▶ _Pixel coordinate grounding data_
■ ■ ■ ■
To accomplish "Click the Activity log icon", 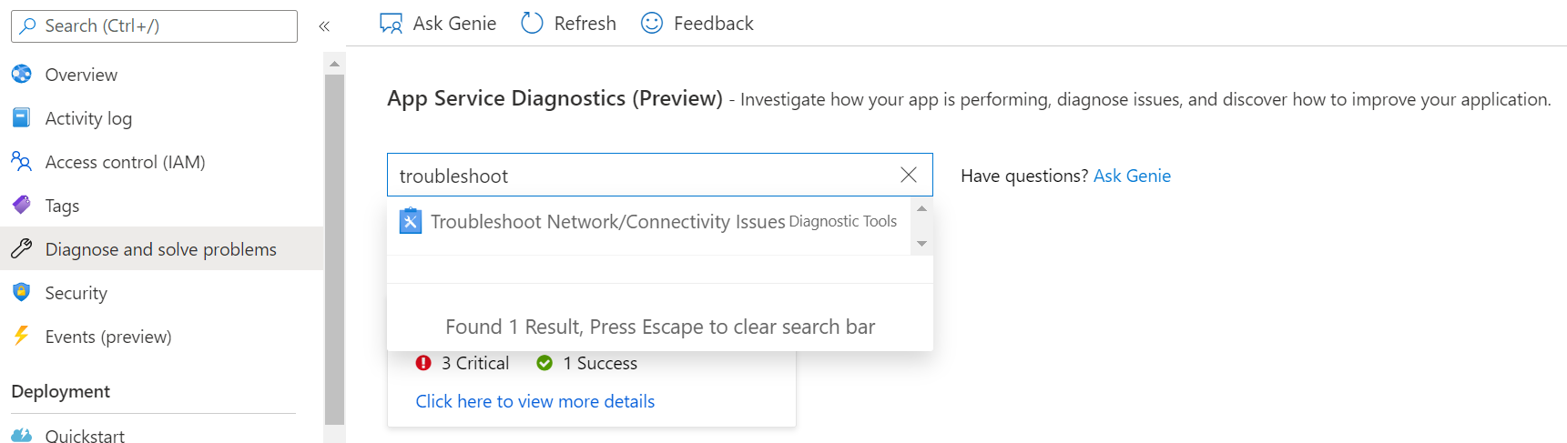I will click(22, 118).
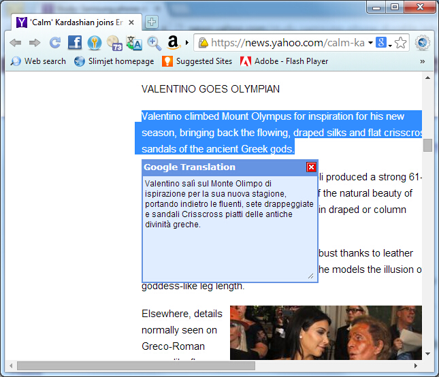Open the Google search engine selector dropdown

[x=383, y=43]
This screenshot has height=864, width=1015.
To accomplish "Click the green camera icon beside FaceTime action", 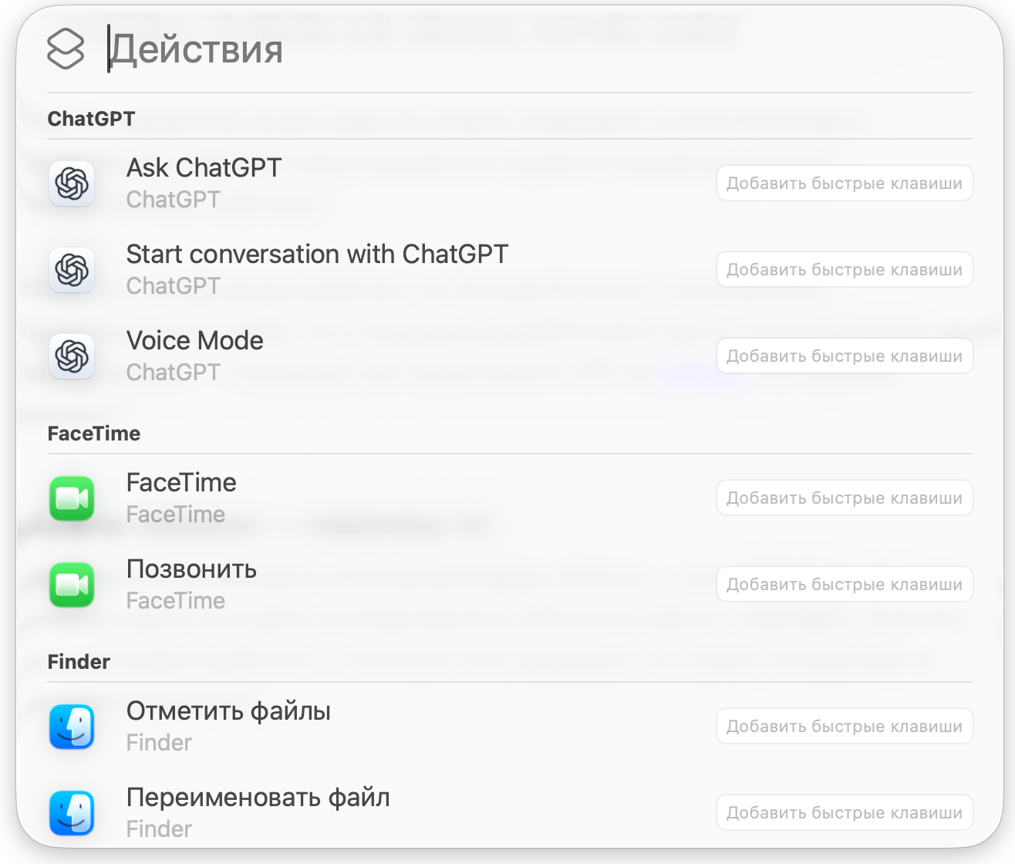I will (72, 498).
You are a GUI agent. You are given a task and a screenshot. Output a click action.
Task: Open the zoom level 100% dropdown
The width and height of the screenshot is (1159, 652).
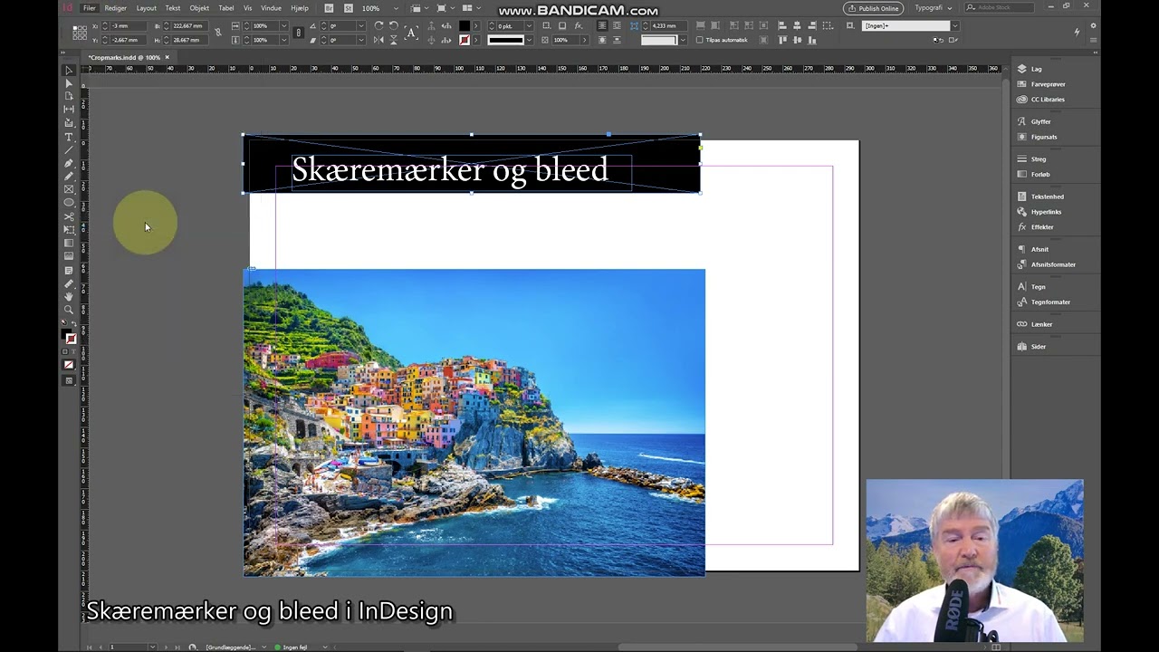(396, 8)
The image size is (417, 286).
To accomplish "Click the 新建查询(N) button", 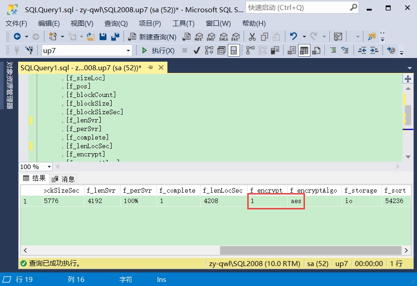I will 152,37.
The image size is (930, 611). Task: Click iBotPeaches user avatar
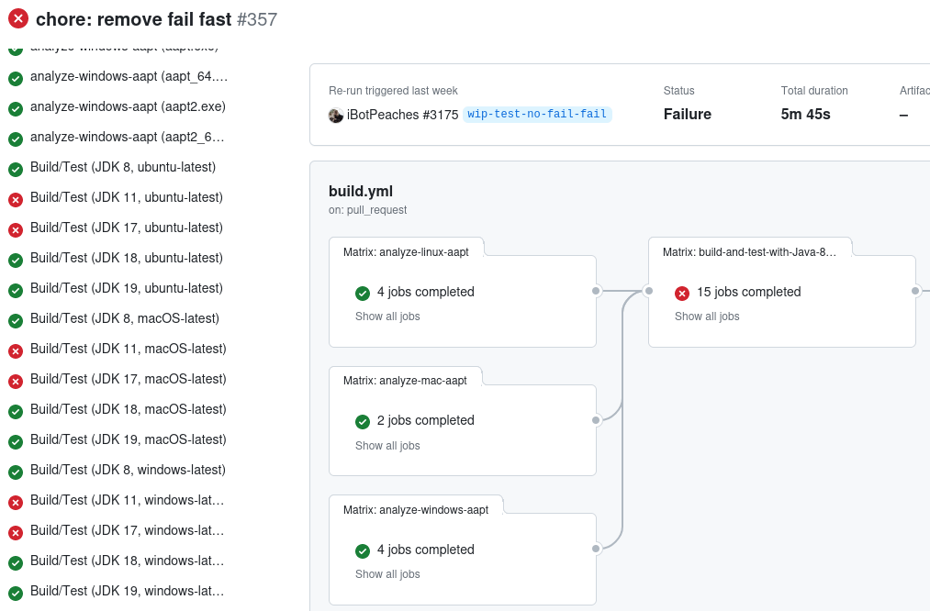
■ ■ ■ ■
▶ _Exercise description_
Each line above with the string "image" should be reported in full.

▶ _Task response_
The image size is (417, 286).
The image size is (930, 611). Task: Click iBotPeaches user avatar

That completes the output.